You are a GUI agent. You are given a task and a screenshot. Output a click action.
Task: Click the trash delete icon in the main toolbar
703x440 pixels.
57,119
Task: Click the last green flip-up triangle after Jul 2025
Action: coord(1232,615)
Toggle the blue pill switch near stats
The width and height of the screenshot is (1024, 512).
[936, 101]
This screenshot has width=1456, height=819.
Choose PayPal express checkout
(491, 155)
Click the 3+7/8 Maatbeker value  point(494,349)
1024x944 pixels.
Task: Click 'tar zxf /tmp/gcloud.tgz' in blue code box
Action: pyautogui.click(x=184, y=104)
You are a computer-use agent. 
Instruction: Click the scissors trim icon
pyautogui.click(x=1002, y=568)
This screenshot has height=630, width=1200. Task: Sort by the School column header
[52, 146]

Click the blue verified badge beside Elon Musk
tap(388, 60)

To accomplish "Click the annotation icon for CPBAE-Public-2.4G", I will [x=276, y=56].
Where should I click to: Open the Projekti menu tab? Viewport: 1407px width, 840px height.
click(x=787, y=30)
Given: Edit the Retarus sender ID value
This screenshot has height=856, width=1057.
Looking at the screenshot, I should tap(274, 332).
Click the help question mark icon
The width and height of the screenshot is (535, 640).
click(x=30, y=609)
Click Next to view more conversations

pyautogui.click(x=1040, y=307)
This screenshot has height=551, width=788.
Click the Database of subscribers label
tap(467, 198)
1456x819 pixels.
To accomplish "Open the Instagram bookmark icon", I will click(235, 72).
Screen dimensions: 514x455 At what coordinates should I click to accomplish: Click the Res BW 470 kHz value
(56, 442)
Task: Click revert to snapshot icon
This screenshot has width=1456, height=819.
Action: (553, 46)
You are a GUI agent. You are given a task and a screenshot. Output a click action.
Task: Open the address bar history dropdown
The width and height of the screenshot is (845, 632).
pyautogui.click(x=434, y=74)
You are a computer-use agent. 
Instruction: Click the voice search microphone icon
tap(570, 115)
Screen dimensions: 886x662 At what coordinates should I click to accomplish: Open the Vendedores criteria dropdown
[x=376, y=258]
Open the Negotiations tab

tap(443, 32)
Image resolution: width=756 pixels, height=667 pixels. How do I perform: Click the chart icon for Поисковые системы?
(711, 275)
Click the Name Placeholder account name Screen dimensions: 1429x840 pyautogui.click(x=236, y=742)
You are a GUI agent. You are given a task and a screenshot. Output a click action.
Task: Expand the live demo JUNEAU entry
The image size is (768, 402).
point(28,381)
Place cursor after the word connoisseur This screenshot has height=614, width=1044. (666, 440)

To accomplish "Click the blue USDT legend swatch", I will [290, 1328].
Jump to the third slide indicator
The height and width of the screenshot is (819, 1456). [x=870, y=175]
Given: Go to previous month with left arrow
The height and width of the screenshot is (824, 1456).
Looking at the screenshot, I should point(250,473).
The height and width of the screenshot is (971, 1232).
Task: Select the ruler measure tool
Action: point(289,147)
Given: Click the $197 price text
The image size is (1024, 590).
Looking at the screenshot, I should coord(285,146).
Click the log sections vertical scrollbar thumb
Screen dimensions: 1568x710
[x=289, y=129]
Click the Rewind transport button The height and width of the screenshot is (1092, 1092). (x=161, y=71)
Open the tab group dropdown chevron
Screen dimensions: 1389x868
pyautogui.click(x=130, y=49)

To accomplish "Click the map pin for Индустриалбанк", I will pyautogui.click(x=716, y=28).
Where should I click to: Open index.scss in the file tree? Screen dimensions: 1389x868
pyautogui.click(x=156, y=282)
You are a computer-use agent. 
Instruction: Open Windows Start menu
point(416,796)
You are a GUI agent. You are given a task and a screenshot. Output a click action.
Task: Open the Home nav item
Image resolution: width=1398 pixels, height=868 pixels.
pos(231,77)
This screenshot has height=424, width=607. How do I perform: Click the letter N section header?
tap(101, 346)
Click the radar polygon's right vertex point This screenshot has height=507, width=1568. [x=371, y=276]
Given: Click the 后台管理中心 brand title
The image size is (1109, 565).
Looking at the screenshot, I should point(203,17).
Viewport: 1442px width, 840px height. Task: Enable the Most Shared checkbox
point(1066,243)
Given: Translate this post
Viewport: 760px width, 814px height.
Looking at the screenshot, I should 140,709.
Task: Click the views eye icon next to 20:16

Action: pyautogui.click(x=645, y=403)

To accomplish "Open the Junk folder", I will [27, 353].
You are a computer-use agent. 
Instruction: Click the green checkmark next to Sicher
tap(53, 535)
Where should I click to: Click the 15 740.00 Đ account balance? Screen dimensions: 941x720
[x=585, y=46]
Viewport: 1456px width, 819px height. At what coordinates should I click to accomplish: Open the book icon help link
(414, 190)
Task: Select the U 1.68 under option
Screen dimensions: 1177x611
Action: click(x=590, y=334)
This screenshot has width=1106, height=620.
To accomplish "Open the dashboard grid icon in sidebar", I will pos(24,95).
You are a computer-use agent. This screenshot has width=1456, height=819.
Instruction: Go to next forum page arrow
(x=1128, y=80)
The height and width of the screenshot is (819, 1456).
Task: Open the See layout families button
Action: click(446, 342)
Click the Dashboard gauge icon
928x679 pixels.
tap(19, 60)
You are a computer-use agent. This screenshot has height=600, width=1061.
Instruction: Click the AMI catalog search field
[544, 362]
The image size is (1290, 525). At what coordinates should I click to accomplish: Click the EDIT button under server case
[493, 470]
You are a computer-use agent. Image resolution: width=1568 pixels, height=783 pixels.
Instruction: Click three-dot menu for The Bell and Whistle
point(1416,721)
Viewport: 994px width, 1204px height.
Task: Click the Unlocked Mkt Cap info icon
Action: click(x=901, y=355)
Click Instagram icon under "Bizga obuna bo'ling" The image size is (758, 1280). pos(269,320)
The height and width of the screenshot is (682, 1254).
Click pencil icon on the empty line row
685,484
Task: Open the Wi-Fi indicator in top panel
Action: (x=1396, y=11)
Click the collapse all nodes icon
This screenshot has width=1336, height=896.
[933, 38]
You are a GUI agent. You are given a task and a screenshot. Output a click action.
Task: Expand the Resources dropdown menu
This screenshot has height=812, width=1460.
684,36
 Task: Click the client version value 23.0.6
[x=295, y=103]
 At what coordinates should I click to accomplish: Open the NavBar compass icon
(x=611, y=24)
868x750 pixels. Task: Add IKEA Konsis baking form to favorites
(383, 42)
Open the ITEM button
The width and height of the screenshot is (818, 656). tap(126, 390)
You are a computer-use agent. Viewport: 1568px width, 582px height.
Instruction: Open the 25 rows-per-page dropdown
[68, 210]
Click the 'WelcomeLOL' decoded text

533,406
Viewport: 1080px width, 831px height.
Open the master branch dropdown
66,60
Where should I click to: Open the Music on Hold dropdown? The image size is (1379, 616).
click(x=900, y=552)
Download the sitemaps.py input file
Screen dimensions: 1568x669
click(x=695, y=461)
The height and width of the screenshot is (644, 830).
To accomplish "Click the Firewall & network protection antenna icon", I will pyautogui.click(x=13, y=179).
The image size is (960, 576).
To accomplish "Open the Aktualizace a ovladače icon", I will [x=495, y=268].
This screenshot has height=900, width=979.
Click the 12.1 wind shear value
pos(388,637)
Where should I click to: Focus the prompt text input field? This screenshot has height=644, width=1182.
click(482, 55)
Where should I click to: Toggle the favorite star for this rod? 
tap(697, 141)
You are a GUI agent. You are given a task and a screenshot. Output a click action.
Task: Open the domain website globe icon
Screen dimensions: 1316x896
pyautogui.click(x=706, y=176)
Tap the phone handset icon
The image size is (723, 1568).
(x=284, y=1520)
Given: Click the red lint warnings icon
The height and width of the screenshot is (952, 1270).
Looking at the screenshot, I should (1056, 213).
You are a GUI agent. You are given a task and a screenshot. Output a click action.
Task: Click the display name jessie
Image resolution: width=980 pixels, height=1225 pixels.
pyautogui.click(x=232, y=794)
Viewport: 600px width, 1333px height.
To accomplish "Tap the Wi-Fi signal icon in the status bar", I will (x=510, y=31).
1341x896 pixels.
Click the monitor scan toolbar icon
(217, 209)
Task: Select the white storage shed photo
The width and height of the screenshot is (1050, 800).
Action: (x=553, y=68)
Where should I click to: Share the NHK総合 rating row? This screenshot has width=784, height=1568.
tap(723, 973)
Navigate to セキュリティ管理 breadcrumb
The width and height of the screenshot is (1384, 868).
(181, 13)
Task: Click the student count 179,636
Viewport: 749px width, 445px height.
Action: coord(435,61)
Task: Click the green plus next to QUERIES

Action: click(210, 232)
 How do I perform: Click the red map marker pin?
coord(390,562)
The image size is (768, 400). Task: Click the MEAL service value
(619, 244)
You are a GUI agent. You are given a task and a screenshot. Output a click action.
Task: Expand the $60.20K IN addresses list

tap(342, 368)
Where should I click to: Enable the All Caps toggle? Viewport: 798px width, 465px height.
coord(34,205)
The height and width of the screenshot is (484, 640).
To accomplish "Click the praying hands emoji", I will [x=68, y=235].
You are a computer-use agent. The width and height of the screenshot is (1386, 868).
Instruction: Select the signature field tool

************

▶ **Exercise**:
Update the part of the records that opens with the line containing "Click the collapse all nodes icon" and closes with the line containing "(x=611, y=24)", replacing every "screenshot" with "snapshot" and changing nothing else. Give only those lines.

▶ **Task result**:
Click the collapse all nodes icon
This snapshot has width=1336, height=896.
[933, 38]
You are a GUI agent. You are given a task and a snapshot. Output a click action.
Task: Expand the Resources dropdown menu
This snapshot has height=812, width=1460.
684,36
 Task: Click the client version value 23.0.6
[x=295, y=103]
 At what coordinates should I click to accomplish: Open the NavBar compass icon
(x=611, y=24)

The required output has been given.